• Rincian Tugas:
Menurut teks tentang industri otomotif Indonesia di bawah, berapa kapasitas baterai yang termasuk dalam investasi Hyundai di Indonesia?

• Teks yang Ditampilkan:
================

Poin Penting
- COO Hyundai Motor Indonesia, Fransiscus Soerjopranoto, menyebut pasar otomotif nasional 2025 hanya sekitar 720–780 ribu unit, jauh dari potensi ideal 1 juta unit per tahun.
- Hyundai menanam investasi USD3 miliar (Rp50 triliun) di Indonesia, mencakup pabrik kendaraan, baterai berkapasitas 10 GWh, serta pengembangan lini EV dan hybrid.
- Tantangan utama industri EV meliputi infrastruktur, literasi pasar, dan produksi lokal. Hyundai juga mulai mengembangkan hydrogen ecosystem bersama Pertamina dan Pemprov Jabar.
Tangerang Selatan – Industri otomotif Indonesia sedang menghadapi masa yang menantang. Di tengah gencarnya dorongan elektrifikasi kendaraan, pasar nasional justru mengalami perlambatan.
“Kalau kita bicara industri otomotif Indonesia, kondisinya saat ini sebenarnya tidak baik-baik saja,” ujar Fransiscus Soerjopranoto, COO PT Hyundai Motor Indonesia dalam acara forum diskusi bertema “Synergizing Energy, Finance, & Agribusiness for a Greener Future” yang digelar Infobank Media Group dan Kementerian Pemuda dan Olahraga (Kemenpora) di Tangerang Selatan, 31 Oktober 2025.

================

• Cuplikan Data:
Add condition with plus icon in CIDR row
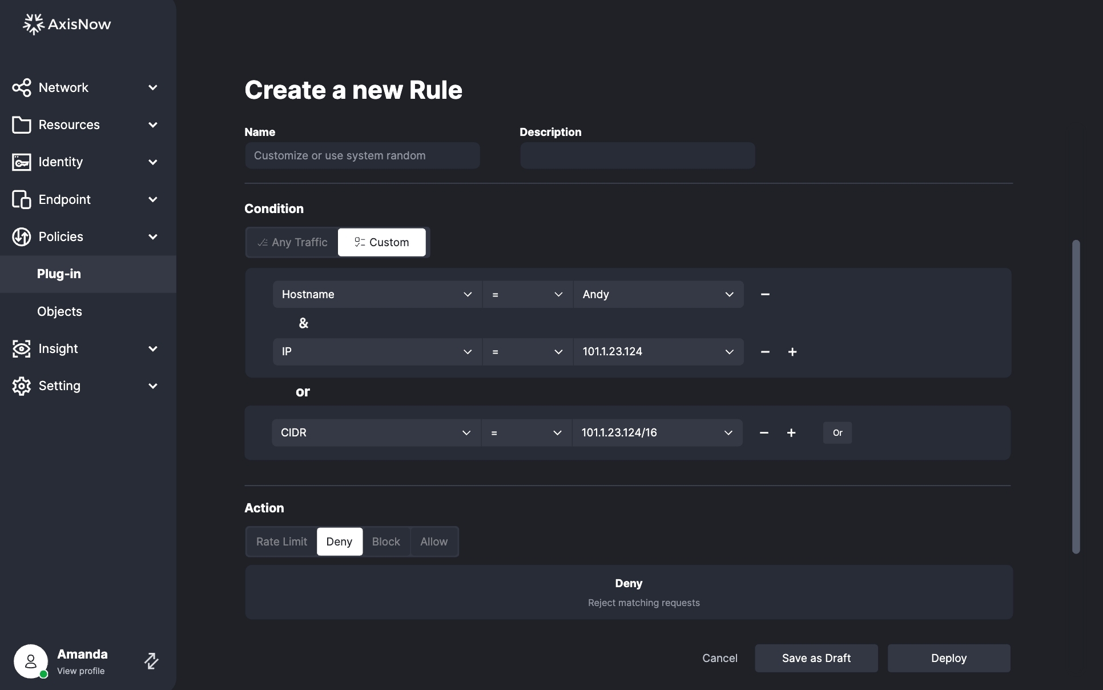 click(791, 433)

================

• Jawaban Tugas:
10 GWh.